(Copenhagen) Two years after announcing that he was suffering from Parkinson’s disease, the Danish Lars von Trier, a big name in contemporary auteur cinema, is going to make a new film, according to documents consulted by AFP on Thursday.
His project, entitled Afterreceived 1.3 million kroner (about 260,600 Canadian dollars) in grants from the Danish Film Institute (DFI), according to a list published by the latter.
Lars von Trier, 68, is also the screenwriter of this feature film produced by Zentropa, according to DFI.
No further details regarding the project are known.
In July, one of his favourite actors, the Swede Stellan Skarsgård, told the online newspaper Taxidrivers that von Trier was working on his new film “from home”.
After is set to be the Dane’s fifteenth feature film since graduating from Copenhagen Film School in 1982.
A fan of dark humor, the Copenhagen native had estimated in a now-deleted Instagram post that “with a bit of luck, he should […] stay [en moi] some decent movies.”
The father of four, who has the word “FUCK” tattooed on his fingers, has never shied away from controversy.

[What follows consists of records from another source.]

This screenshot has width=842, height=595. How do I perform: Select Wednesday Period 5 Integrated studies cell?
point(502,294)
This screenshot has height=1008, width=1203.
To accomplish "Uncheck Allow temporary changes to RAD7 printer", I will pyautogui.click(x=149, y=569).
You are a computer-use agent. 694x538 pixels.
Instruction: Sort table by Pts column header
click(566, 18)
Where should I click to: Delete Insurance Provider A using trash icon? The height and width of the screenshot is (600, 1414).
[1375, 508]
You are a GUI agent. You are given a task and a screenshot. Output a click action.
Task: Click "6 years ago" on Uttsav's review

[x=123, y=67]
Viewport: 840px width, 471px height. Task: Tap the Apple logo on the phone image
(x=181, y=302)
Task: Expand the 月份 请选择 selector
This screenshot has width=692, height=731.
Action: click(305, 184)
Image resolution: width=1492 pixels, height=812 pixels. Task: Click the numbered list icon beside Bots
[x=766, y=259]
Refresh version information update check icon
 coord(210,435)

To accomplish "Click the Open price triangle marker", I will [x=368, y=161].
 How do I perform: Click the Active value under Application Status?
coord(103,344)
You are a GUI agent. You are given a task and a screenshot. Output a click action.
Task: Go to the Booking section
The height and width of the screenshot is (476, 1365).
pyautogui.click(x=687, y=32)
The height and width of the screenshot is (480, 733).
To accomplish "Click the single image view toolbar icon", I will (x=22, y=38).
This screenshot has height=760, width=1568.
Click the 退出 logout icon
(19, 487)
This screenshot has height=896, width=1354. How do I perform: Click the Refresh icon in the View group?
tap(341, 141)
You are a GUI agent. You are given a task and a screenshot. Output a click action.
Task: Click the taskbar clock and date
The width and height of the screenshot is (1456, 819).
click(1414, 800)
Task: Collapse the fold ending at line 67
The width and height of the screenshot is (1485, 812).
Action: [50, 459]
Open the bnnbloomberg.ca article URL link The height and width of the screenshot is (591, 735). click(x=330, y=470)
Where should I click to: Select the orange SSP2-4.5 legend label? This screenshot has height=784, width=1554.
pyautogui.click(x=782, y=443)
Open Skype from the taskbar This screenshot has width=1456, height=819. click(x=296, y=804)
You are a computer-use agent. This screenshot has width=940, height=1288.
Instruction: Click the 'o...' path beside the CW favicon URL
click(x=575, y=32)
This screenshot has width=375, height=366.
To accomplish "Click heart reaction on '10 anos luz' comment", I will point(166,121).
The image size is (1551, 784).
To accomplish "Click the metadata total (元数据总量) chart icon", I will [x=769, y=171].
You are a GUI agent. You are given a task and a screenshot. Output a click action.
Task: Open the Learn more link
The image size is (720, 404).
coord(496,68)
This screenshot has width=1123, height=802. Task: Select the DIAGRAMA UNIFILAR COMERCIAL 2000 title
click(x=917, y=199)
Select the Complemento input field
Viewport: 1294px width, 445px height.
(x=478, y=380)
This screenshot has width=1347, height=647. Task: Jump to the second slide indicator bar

In 2011, von Trier said he understood Hitler “a little” at the Cannes Film Festival during the presentation of his film Melancholia.
He was immediately banned from the Croisette but, remaining in competition, his film earned its interpreter Kirsten Dunst the prize for best actress.
The Dane, father with Thomas Vinterberg of “Dogma” which preached formal sobriety in cinema, in direct contact with reality, immediately apologized, insisting on the fact that he was “neither anti-Semitic, nor racist, nor Nazi.”
He also directed Dogville, Nymphomaniac And The House that Jack Built and received the Palme d’Or at Cannes in 2000 for his film Dancer in the Dark.